Pourtant, cette contrée, qui n’est pas inhabitable, est à peu près inhabitée. Sa population ne comprend qu’un petit nombre d’Indiens, catalogués sous le nom de Fuégiens ou de Pêcherais, véritables sauvages au dernier rang de l’humanité, qui vivent presque entièrement nus et mènent, à travers ces vastes solitudes, une vie errante et misérable.

Longtemps déjà avant l’époque où commence cette histoire, le Chili, en fondant la station de Punta-Arenas sur le détroit de Magellan, avait paru prêter quelque attention à ces régions méconnues. Mais à cela s’était borné son effort, et, malgré la prospérité de sa colonie, il n’avait fait aucune tentative pour prendre pied sur l’archipel magellanique proprement dit.

Quelle succession d’événements avait conduit le Kaw-djer dans cette contrée ignorée de la plupart des hommes? Cela aussi était un mystère, mais ce mystère, du moins, le cri lancé du haut de la falaise, comme un défi au ciel et comme un remerciement passionné à la terre, permettait de le percer en partie.

«Ni Dieu, ni maître!» c’est la formule classique des anarchistes. Il était donc à supposer que le Kaw-djer appartenait, lui aussi, à cette secte, foule hétéroclite de criminels et d’illuminés. Ceux-là, rongés d’envie et de haine, toujours prêts à la violence et au meurtre; ceux-ci, véritables poètes qui rêvent une humanité chimérique d’où le mal serait banni à jamais par la suppression des lois imaginées pour le combattre.

A laquelle de ces deux classes appartenait le Kaw-djer? Était-il un de ces libertaires aigris, un de ces apologistes de l’action directe et de la propagande par le fait, et, successivement rejeté par toutes les nations, n’avait-il trouvé de refuge qu’à cette extrémité du monde habitable?

Une telle hypothèse se serait mal accordée avec la bonté dont il avait donné tant de preuves depuis son arrivée dans l’archipel magellanique. Qui s’était acharné si souvent à sauver des existences humaines n’avait jamais dû songer à en détruire. Qu’il fût anarchiste, oui, puisqu’il le proclamait lui-même, mais alors il appartenait à la section des rêveurs et non à celle des professionnels de la bombe et du couteau.

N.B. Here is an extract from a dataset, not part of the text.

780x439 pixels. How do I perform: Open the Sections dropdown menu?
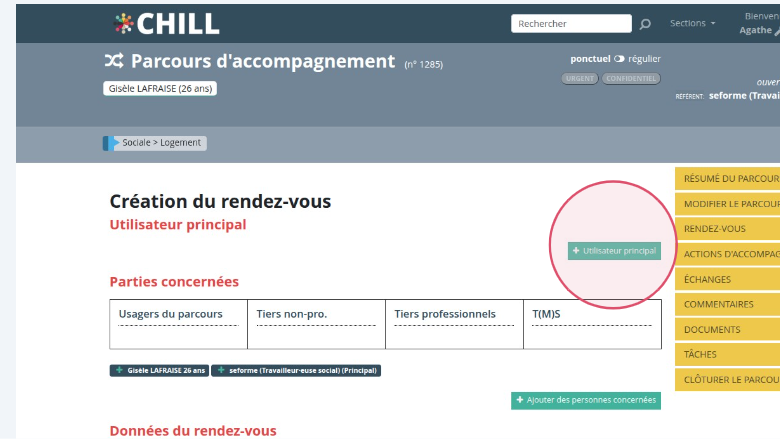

S’il en était effectivement ainsi, son exil ne devait être que le dénouement logique d’un drame intérieur, et non pas un châtiment édicté par une volonté étrangère. Sans doute, tout enivré par son rêve, il n’avait pu supporter ces règles d’airain qui, dans l’Univers civilisé, conduisent l’homme en laisse du berceau jusqu’à la mort, et un moment était venu où l’air lui avait semblé irrespirable dans cette forêt de lois innombrables par lesquelles les citoyens achètent, au prix de leur indépendance, un peu de bien-être et de sécurité. Son caractère lui interdisant de vouloir imposer par la force ses idées et ses répugnances, il n’avait pu, dès lors, que partir à la recherche d’un pays où l’on ne connût pas l’esclavage, et c’est ainsi peut-être qu’il avait échoué finalement en Magellanie, le seul point, sur toute la surface de la terre, où régnât encore la liberté intégrale.

Pendant les premiers temps de son séjour, deux ans environ, le Kaw-djer ne quitta point la grande île où il avait débarqué.

La confiance qu’il inspirait aux indigènes, son influence sur leurs tribus ne tarda pas à s’accroître. On venait le consulter des autres îles parcourues par des Indiens Canoes, ou Indiens à pirogues, dont la race est quelque peu différente de celle des Yacanas qui peuplent la Terre de Feu. Ces misérables Pêcherais, qui vivent, comme leurs congénères, de chasse et de pêche, se rendaient près du «Bienfaiteur», quand celui-ci se trouvait sur le littoral du canal du Beagle. Le Kaw-djer ne refusait à personne ses conseils ni ses soins. Souvent même, dans certaines circonstances graves, lorsque sévissait quelque épidémie, il risqua sans marchander sa vie pour combattre le fléau. Bientôt sa renommée se répandit dans toute la contrée. Elle franchit le détroit de Magellan. On sut qu’un étranger, installé sur la Terre de Feu, avait reçu des indigènes reconnaissants le titre de Kaw-djer, et, à plusieurs reprises, il fut sollicité de venir à Punta-Arenas. Mais il répondit invariablement par un refus dont aucune instance ne put triompher. Il semblait qu’il ne voulût pas remettre le pied là où il ne sentait plus le sol libre.